Alaska Contract Staffing
Eric Lidji
For Petroleum News

The Mustang development is under way. Brooks Range Petroleum Corp. began drilling its first development well at the North Slope field in early January using Nabors rig 16E. The approximately 9,300-foot SMU-M02 well is a directional injection well to support Southern Miluveach unit production.

The well is the first in a three-well development program planned for this winter. The next two, SMU-M03 and SMU-M04, will be horizontal production wells. The Alaska Oil and Gas Conservation Commission issued a drilling permit for SMU-M03 on Feb. 13.

The Mustang field is the initial development project at Southern Miluveach, which sits along the southwestern border of the Kuparuk River unit, north of the Tarn satellite.

The program is aimed at bringing the field into production by April 2016. In a plan of development submitted to the Alaska Division of Oil and Gas in the latter half of 2014, Brooks Range Petroleum described plans to drill as many as 13 wells during 2015.

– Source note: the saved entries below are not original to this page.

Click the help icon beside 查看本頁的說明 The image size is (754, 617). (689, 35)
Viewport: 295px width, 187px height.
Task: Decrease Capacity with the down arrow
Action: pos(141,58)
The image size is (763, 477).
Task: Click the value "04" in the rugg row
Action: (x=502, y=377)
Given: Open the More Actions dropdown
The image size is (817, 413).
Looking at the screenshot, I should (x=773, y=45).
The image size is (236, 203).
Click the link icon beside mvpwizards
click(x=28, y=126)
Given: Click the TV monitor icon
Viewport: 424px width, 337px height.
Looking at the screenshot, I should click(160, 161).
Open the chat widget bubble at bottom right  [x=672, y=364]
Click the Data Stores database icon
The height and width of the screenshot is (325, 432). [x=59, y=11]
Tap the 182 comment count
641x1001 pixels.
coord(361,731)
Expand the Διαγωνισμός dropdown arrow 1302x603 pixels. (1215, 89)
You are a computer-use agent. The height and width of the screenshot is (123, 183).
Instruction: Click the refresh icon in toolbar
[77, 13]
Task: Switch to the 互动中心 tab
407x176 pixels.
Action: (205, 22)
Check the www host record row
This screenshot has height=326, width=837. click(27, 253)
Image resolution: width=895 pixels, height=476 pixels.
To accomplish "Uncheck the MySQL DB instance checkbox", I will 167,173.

The Mustang project includes a gravel pad, a gravel access road connecting to the existing road grid at the Kuparuk River unit and a standalone production facility. The road and pad were completed last year. Construction of the facilities is running concurrently with the initial drilling operations. The Alaska Industrial Development an Export Authority is helping to finance both the early infrastructure and the facilities.

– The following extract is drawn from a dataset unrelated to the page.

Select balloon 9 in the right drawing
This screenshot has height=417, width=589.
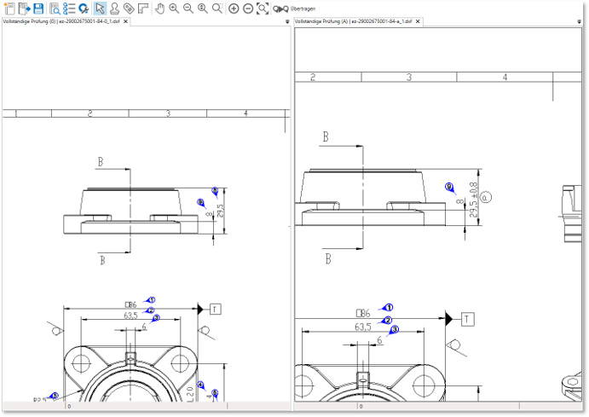point(449,187)
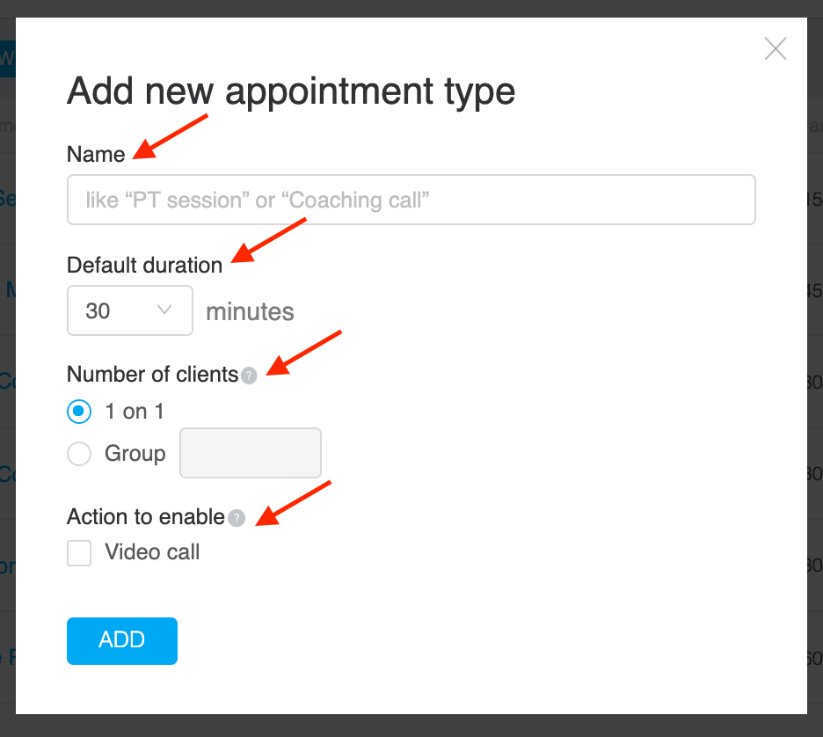Close the Add new appointment type dialog

[x=776, y=49]
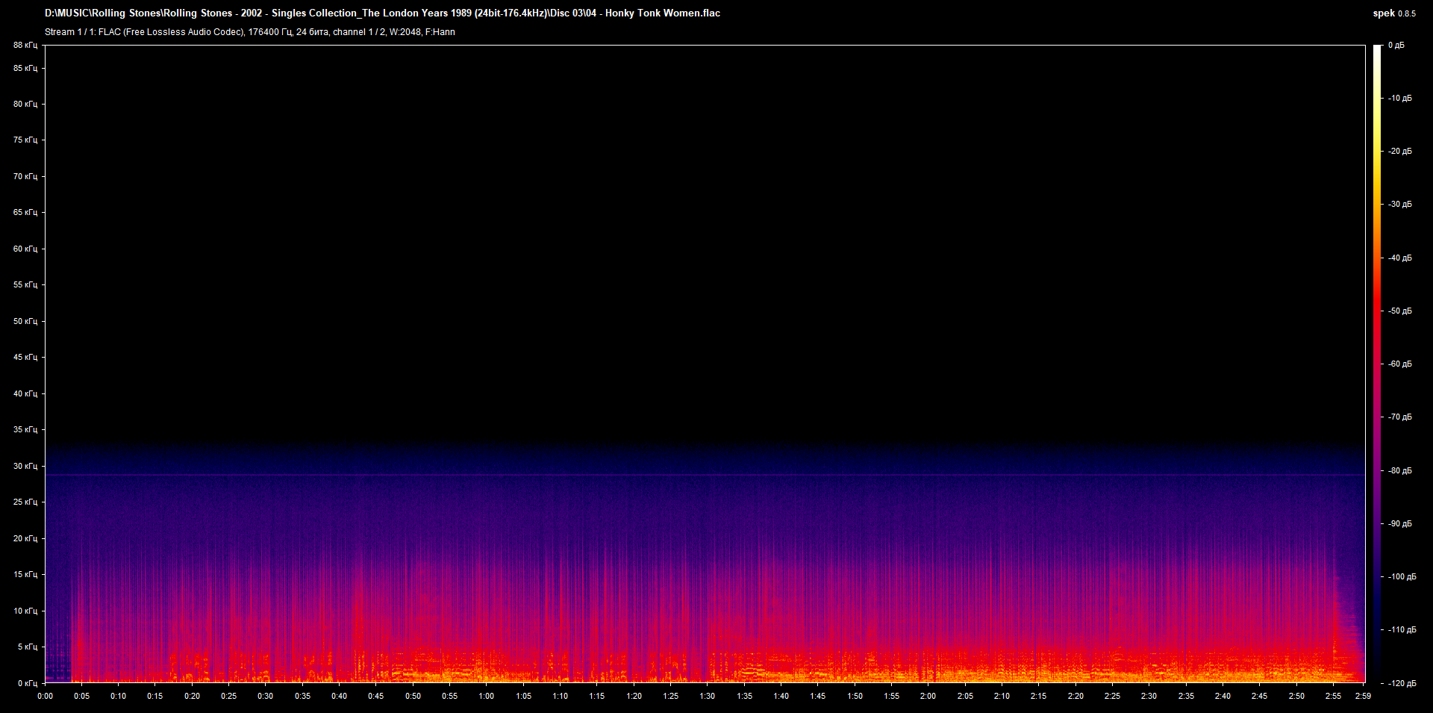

The all-season road means Brooks Range Petroleum can continue work beyond winter.

The company expects the approximately 40 million barrel oil field to initially produce between 8,000 and 10,000 barrels per day, which would leave considerable room at the 15,000-barrel-per-day processing facility to accommodate future developments nearby.

Last year, a joint venture comprising Thyssen Petroleum USA, the JK Group and Magnum Energy Partners acquired ownership of Brooks Range Petroleum from Alaska Venture Capital Group LLC and Ramshorn Investments Inc. The joint venture also acquired with a 90 percent interest in the Alaska holdings of the two former owners.

Fairway under way

The Mustang development will be the first in the region between the Kuparuk River unit and the Colville River unit, which is colloquially known as “the billion-dollar fairway.”

The optimistic name reflects the advantages of operating in a region with considerable transportation and processing infrastructure, which is a rarity on the North Slope.

A standalone processing center in the region could improve the economics of other projects in the fairway. Brooks Range Petroleum operates the nearby Putu and Tofkat units and, until its recent termination, the Kachemach unit. ASRC Exploration LLC operates the Placer unit. Repsol E&P USA Inc. is exploring on leases to the north. Royale Energy Inc. intends to drill exploration wells on leases to the south as early as 2016.

Quick turnaround

After more than a decade of exploration activities, including three prolific drilling seasons, Brooks Range Petroleum farmed-in the North Tarn prospect in early 2010.

Over the 2011 and 2012 exploration seasons, the company drilled the North Tarn No. 1 exploration well, the North Tarn No. 1-A sidetrack and the Mustang No. 1 delineation well. The wells tested the Brookian formation and deeper Kuparuk formation.

The company initially expected to find some 6 million barrels of oil in the Kuparuk formation. Instead, the wells proved an estimated 44 million barrel resource, according to an independent audit by the global consulting firm DeGolyer and MacNaughton.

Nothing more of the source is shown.